§ **Exercise**:
Give back only the line containing "Programmes (1498, 60)" and every line after it through the end of the data below, transcribed exactly.

§ **Dataset**:
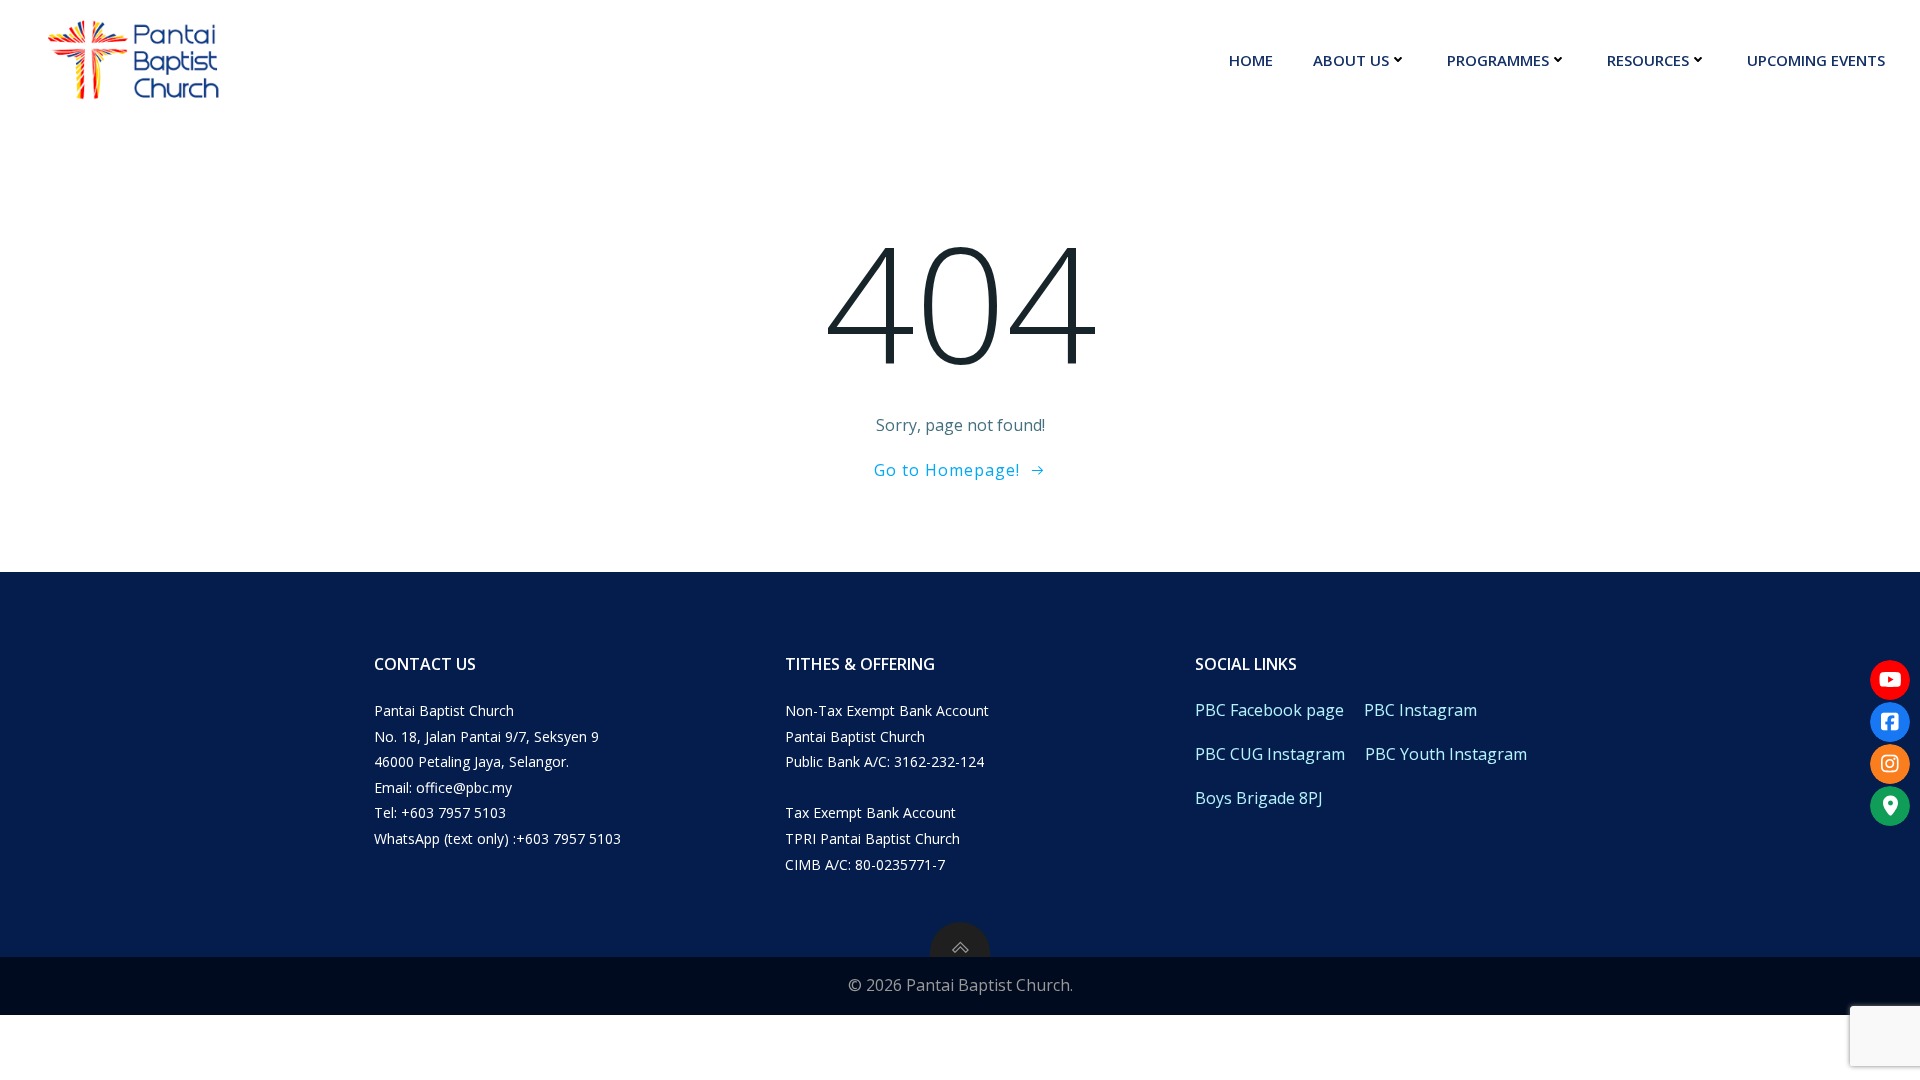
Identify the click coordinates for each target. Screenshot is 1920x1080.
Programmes (1498, 60)
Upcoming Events (1816, 60)
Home (1251, 60)
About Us (1351, 60)
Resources (1648, 60)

§ **Result of this task**:
Programmes (1498, 60)
Upcoming Events (1816, 60)
Home (1251, 60)
About Us (1351, 60)
Resources (1648, 60)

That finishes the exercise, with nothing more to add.